China’s AI sector is booming with surging investment and talent a year after DeepSeek’s low-cost model challenged US dominance in the field.
BEIJING: China’s artificial intelligence sector is buzzing with confidence and capital a year after the breakthrough of homegrown firm DeepSeek.
The January 2025 release of its low-cost generative AI model, performing at a level similar to top US chatbots, upended assumptions of American dominance.
This galvanised the local scene despite geopolitical hurdles and global bubble fears.
“It gave a lot of people confidence that China’s AI community previously lacked,” entrepreneur Wu Chenglin told AFP.

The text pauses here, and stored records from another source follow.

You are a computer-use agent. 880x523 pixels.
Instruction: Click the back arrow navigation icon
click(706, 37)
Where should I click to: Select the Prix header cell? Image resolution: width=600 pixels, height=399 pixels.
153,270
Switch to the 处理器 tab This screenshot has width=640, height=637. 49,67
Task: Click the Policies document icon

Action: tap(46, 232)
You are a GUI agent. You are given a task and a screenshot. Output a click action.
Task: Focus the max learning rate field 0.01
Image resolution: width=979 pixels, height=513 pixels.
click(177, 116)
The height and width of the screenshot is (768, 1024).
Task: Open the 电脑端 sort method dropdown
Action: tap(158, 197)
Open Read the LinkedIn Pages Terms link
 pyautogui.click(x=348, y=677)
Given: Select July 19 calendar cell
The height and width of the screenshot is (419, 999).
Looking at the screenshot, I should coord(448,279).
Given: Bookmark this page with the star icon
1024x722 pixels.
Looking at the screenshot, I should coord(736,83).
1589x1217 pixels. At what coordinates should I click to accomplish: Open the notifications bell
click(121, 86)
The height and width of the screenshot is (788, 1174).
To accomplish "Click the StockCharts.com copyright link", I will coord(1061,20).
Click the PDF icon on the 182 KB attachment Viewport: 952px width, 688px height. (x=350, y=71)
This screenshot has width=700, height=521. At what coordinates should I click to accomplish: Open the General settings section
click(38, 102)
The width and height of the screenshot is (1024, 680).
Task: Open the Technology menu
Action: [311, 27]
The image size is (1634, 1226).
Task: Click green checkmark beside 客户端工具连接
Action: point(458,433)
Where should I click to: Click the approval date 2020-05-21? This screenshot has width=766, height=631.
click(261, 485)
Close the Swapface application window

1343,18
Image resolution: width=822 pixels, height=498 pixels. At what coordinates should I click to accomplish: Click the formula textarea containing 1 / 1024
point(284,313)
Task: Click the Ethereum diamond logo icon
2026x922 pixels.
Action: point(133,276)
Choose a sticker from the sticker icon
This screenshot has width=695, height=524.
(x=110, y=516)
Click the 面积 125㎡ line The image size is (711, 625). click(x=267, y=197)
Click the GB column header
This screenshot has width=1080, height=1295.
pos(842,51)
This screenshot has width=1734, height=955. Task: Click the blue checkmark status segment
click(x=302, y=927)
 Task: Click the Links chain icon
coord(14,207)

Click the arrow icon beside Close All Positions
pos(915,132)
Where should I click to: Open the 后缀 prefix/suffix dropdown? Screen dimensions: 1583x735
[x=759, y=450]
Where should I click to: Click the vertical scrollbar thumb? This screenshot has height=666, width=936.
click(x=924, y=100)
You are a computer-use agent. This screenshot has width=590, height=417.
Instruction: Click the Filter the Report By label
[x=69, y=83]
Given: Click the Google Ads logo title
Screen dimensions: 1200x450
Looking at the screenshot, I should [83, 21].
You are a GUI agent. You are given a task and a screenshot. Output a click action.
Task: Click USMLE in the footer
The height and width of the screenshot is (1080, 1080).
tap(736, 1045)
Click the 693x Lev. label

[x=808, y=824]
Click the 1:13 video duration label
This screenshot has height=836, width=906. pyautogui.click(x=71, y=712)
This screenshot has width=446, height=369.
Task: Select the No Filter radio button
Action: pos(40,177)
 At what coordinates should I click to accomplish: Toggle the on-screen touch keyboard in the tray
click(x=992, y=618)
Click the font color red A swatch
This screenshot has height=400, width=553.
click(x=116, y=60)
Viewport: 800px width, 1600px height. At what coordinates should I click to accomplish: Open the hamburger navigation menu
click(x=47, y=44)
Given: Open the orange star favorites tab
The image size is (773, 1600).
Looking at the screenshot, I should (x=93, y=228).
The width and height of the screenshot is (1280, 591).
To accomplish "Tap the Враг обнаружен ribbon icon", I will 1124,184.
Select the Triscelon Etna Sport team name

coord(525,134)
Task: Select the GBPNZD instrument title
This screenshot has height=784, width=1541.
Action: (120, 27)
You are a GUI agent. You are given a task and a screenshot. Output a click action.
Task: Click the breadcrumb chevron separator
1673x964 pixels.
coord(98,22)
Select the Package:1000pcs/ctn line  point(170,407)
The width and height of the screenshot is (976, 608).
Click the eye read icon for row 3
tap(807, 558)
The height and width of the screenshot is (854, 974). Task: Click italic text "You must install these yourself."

His startup DeepWisdom, which had nearly folded three times before, raised RM142 million in two funding rounds over the past year.
Investor enthusiasm has surged dramatically since the DeepSeek shock.
Jinqiu Capital vice-president Shi Yaqiong reported a “clear surge” in competition among investors.
“The kind of projects with an initial valuation in 2024 of USD 10-20 million were, in 2025, expected to have initial valuations around USD 20-40 million,” she said.
Shares in leading Chinese AI startups Zhipu AI and MiniMax soared on their Hong Kong market debuts this month.
Frenzy over AI’s potential is driving global stocks to record highs, led by chipmakers and tech giants.
This euphoria has sparked fears of a market crash, with investors hyper-focused on any sign the AI bubble could burst.
Access to top-end chips made by US giant Nvidia remains restricted in China under White House policies.
Young developers, however, remain undeterred.
At a recent Beijing networking event, discussions buzzed about the industry’s future.
Entrepreneur Li Weijia suggested chip controls mean Chinese AI is more likely to be “open-source and cheap” which could make it more useful to society.
China is said to enjoy an “engineer dividend” with talent flocking to the field.
Online hiring platform Zhilian Zhaopin reported a 39% increase in applications to AI-related jobs in the first three quarters of 2025.
“For a very long time, we didn’t have a good cost-efficient model,” said ideaFlow founder Shen Qiajin.
DeepSeek has now filled that gap.
The company began in 2023 as a side project of a Hangzhou-based hedge fund co-founded by Liang Wenfeng.
It held a cache of powerful Nvidia processors.
Today, DeepSeek holds 4% of the global market share for chatbots, according to Similarweb.
ChatGPT dominates at 68% while Google’s Gemini is at 18%.
DeepSeek’s decision to make its systems’ inner workings public has boosted adoption by developers and businesses.
Counterpoint Research’s Neil Shah said its tools have had “strong adoption in cost-sensitive emerging markets”.
Western users remain more cautious “primarily on account of privacy and national security concerns”.
The domestic Chinese market is enormous.
By June 2025, over half a billion Chinese internet users reported having used generative AI products.
Entrepreneur Yang Yiwen said her parents had their first meaningful AI encounter last Chinese New Year.
They watched her use DeepSeek to plan a family trip.
“They found it quite fun,” she said.